§ PROBLEM STATEMENT
Within the entries below, please return exactly the lines from the one with "F.A.Q. (680, 470)" through the one with "[Grids] (259, 466)", leaving out any pictures.
☆ ☆ ☆
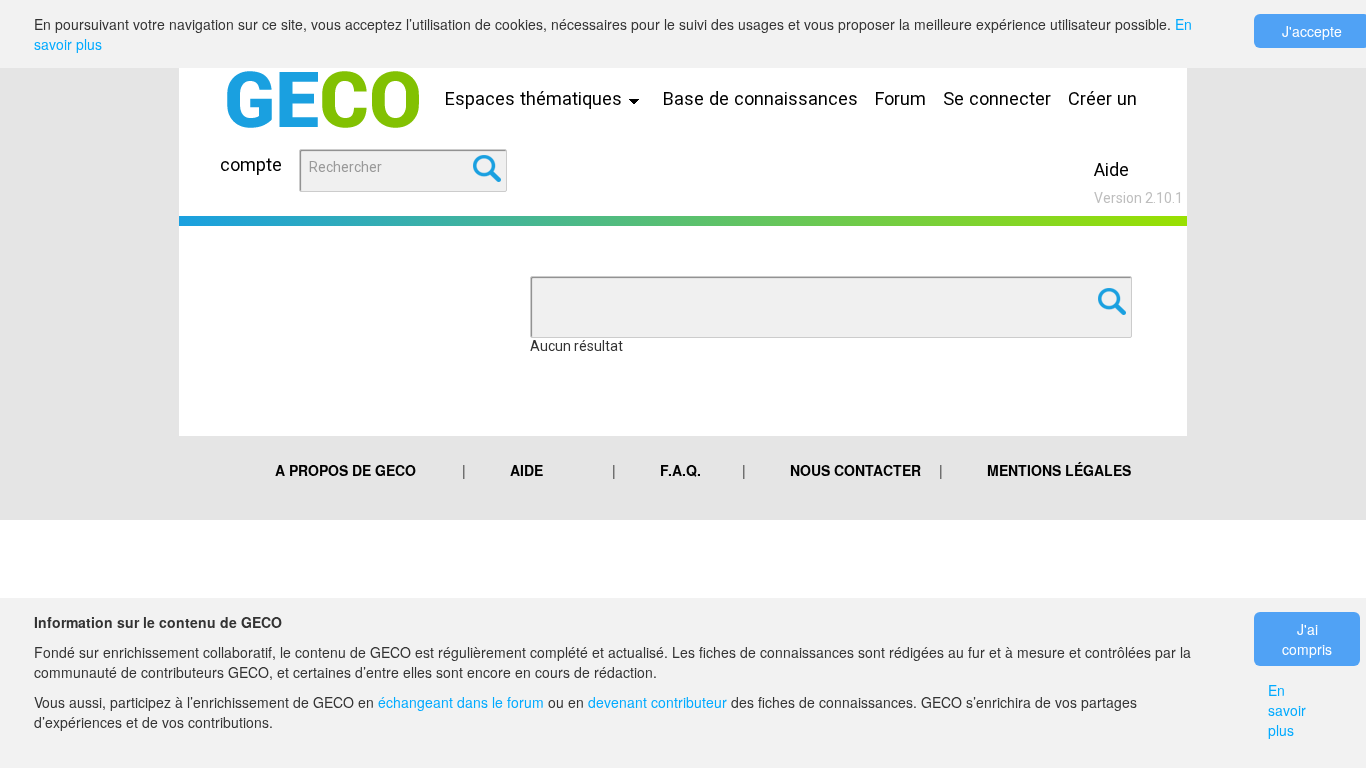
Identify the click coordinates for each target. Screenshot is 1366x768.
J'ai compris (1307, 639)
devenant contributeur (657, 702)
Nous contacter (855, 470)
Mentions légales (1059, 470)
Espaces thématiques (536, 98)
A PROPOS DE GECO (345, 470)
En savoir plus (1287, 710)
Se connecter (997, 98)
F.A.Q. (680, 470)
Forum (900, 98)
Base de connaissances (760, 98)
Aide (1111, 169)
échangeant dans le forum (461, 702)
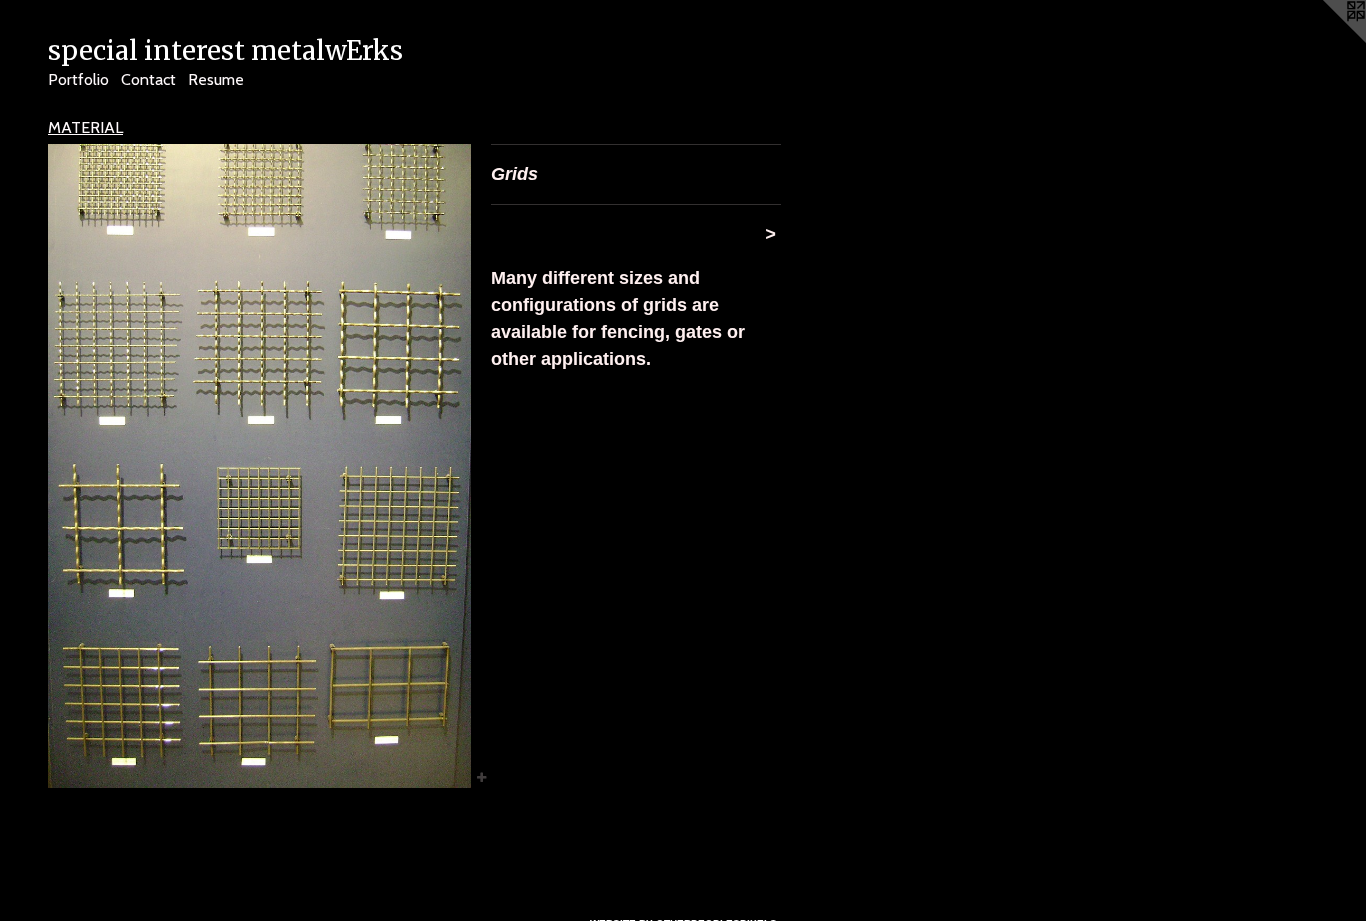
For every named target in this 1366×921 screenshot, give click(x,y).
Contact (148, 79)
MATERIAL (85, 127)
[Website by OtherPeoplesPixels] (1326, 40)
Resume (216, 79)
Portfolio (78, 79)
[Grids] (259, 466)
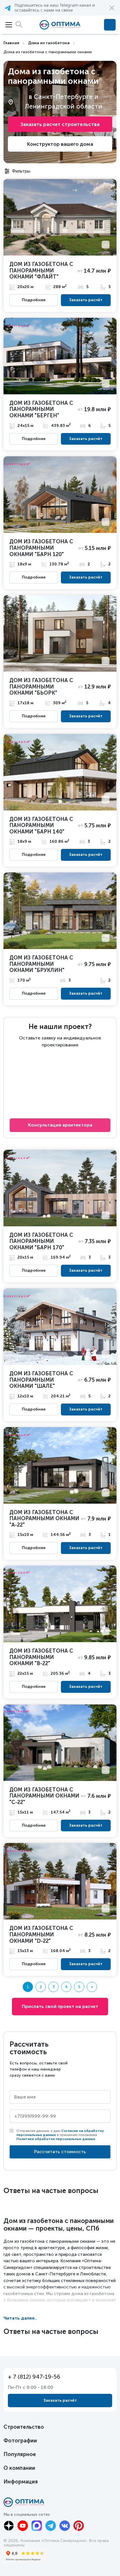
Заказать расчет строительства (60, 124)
☆ ☆ ☆
§ FINISHED TASK
F.A.Q. (680, 470)
Forum (900, 98)
Base de connaissances (760, 98)
Aide (1111, 169)
échangeant dans le forum (461, 702)
For every named target in this 1366×921 screenshot, give click(x,y).
Contact (148, 79)
MATERIAL (85, 127)
[Website by OtherPeoplesPixels] (1326, 40)
Resume (216, 79)
Portfolio (78, 79)
[Grids] (259, 466)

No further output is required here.